The myocutaneous pedicled rectus femoris flap turns out to be an excellent choice for defect coverage and regaining functionality in the suprapatellar knee extensor apparatus. The ease of harvesting and strong tendon attachment make the rectus femoris flap an appealing approach [11,17]. Due to the direct closure of the donor site, the aesthetic results are convincing. Moreover, it has a better alignment with the surrounding tissue and allows a more natural shaping. Intraoperatively, the suturing of the vastus medialis/lateralis muscle to the rectus femoris has especially proven to be very advantageous in terms of strength [11,17]. However, the relatively short pedicle of this flap limits its application. Elderly patients and patients with relevant comorbidities or multiple revisions may benefit from this technique. Especially after multiple unsuccessful reconstruction attempts, this flap can be considered a good possibility for a functional knee extensor reconstruction. We recommend this technique in cases of extensive loss or impairment of the suprapatellar muscle–tendon structures in combination with an (infection-related) soft-tissue defect. Especially for situations involving infection, we recommend this technique as a first-line therapy. Otherwise, if other techniques are unsuccessful, we recommend the pedicled myocutaneous rectus femoris flap as a second-line option. We do not recommend the use of this technique in cases of severely calcified peripheral arterial disease and the absence or destruction of the patella.

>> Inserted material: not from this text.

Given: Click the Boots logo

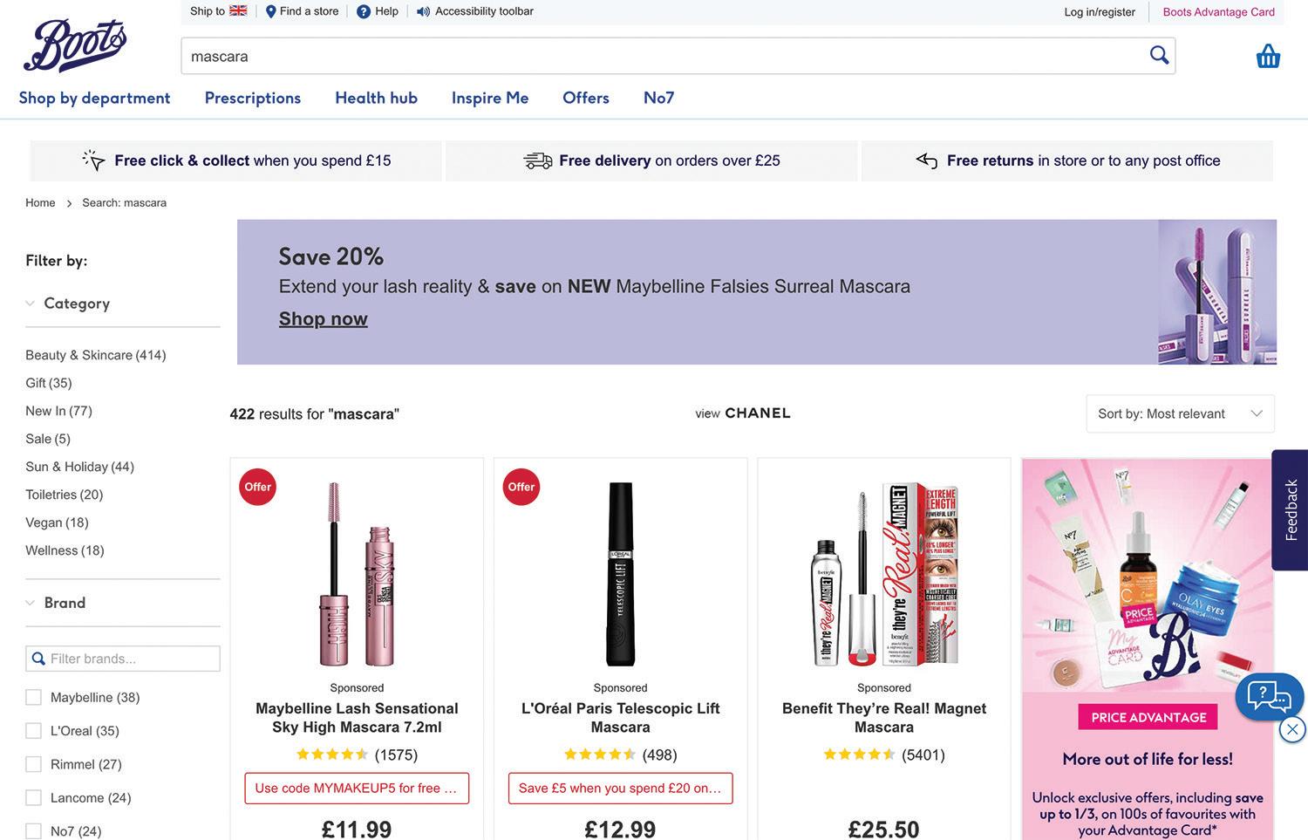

Because the vascular pedicle of the rectus femoris flap is too short, thus limiting its application, fixation in the absence or destruction of the patella at the tibial tuberosity would lead to the overstretching of the neurovascular bundle. In conclusion, we are convinced that the pedicled myocutaneous rectus femoris flap is a reliable method for the restoration of knee extension with excellent functional results, which has the additional advantage of simultaneously achieving coverage of the defect.
4. Conclusions
The authors conclude that the pedicled myocutaneous rectus femoris flap is a reliable method for the restoration of knee extension with excellent functional results in cases of suprapatellar tendon lesions. Further to the functional restoration, this technique has the additional advantage of simultaneously achieving coverage of soft-tissue defects, while a direct closure of the donor site is possible. Elderly patients and patients with relevant comorbidities or multiple revisions may especially benefit from this technique.